### [Information provided]
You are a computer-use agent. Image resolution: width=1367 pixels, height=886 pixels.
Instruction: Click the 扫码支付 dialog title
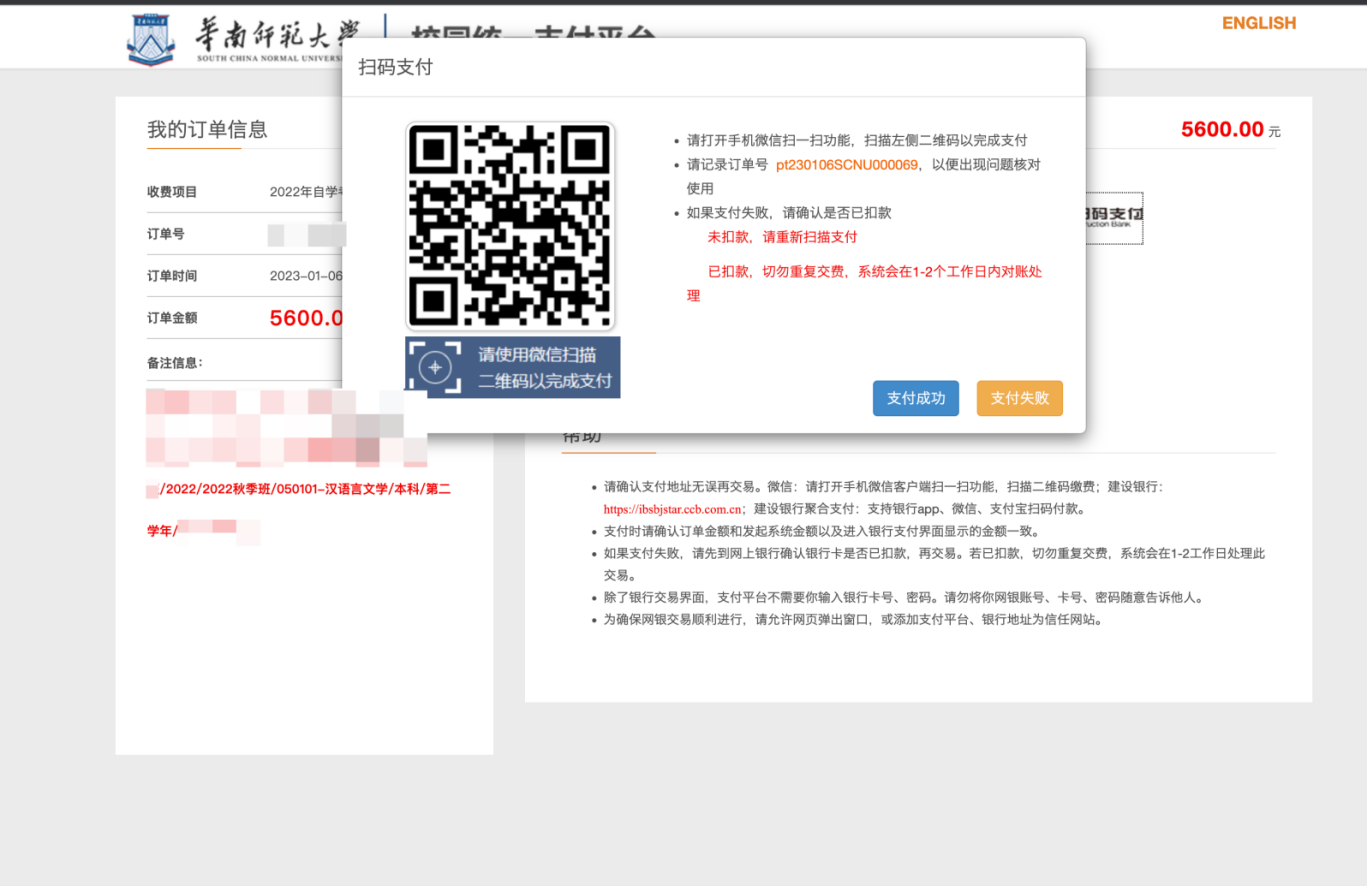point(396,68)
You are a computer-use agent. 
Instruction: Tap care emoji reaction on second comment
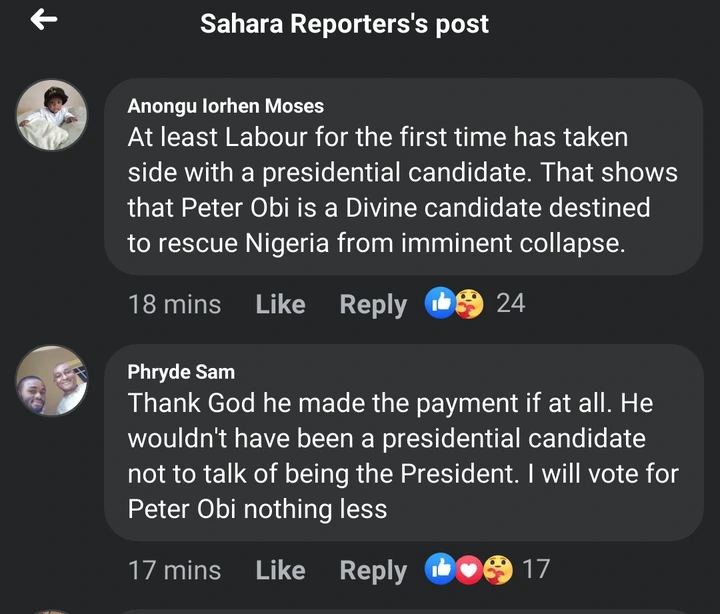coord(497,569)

### [Task to carry out]
The exercise is to copy out every line above that has the word "computer" in it.

### [Result of the task]
You are a computer-use agent. Image resolution: width=1367 pixels, height=886 pixels.
You are a computer-use agent. 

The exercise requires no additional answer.